> **MATERIALS PROVIDED**
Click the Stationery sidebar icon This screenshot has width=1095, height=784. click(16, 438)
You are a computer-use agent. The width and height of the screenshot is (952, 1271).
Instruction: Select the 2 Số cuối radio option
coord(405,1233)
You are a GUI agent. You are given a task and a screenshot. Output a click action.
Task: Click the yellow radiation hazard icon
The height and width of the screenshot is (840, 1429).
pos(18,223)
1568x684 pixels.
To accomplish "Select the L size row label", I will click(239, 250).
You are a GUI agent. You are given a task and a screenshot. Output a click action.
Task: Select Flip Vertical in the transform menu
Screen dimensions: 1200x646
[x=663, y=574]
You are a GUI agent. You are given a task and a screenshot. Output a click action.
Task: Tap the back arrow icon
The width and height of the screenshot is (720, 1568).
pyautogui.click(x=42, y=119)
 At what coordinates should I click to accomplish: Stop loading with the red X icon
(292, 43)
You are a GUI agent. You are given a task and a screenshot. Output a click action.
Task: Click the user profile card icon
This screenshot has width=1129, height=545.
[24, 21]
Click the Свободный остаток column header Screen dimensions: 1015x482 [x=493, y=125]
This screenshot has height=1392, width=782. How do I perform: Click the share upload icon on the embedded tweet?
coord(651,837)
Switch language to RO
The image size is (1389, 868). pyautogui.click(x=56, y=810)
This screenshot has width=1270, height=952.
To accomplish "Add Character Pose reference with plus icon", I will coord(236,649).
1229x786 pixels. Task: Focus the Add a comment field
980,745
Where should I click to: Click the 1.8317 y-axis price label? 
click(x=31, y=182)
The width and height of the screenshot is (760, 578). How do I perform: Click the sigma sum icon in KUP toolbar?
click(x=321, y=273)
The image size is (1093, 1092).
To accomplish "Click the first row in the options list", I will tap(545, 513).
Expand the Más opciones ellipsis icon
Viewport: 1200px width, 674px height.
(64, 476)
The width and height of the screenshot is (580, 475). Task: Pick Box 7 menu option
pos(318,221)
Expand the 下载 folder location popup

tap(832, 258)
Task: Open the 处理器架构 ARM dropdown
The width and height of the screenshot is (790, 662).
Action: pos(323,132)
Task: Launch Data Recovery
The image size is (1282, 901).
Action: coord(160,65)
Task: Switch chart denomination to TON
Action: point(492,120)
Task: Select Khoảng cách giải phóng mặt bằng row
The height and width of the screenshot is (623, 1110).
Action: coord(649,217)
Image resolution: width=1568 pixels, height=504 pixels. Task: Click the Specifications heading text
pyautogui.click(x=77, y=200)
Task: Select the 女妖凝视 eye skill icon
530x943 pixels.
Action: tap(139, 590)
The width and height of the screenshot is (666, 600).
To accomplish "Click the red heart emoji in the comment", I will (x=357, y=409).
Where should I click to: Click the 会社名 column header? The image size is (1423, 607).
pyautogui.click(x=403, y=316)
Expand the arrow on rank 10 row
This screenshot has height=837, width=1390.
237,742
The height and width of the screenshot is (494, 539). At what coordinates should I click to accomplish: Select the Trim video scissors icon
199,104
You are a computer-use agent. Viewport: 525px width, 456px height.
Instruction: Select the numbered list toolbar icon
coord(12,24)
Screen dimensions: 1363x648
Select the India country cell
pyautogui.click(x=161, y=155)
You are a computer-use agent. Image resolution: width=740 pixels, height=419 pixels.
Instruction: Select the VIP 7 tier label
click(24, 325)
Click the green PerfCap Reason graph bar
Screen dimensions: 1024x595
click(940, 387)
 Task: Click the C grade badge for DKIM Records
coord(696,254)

> **WHAT TO WORK ON**
Please return every line from the material above where the string "arrow" occurs.

> **EXERCISE ANSWER**
Task: Tap the back arrow icon
Expand the arrow on rank 10 row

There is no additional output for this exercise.